(Stored dataset items)
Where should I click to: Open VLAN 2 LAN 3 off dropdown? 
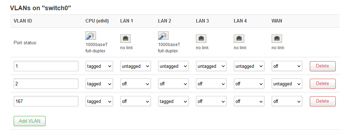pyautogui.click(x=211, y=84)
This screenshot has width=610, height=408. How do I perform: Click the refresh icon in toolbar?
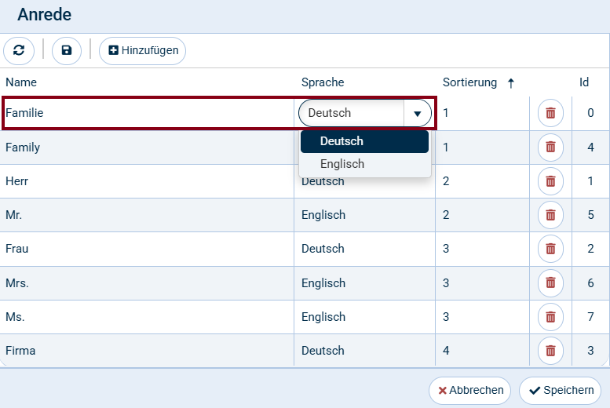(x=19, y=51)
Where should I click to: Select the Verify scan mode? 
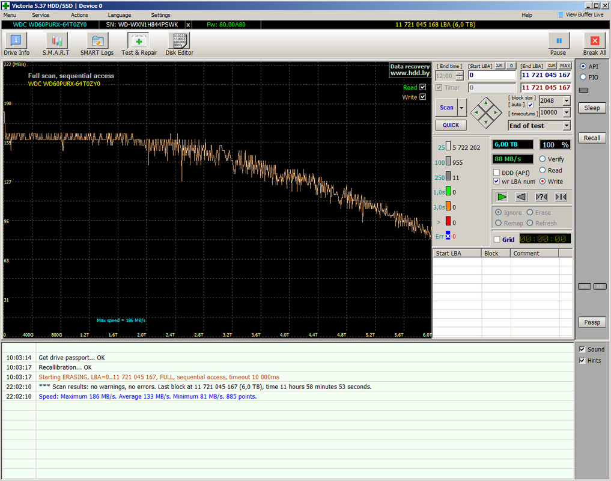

YOUR GOAL: What is wanted is an exact copy of the lines from the line with "This screenshot has" through the end of the records, both ends included, pictures excluded.

ANSWER BOX:
This screenshot has width=610, height=408. How do I perform: Click the refresh icon in toolbar?
(x=19, y=51)
Where should I click to: Select the Verify scan mode? 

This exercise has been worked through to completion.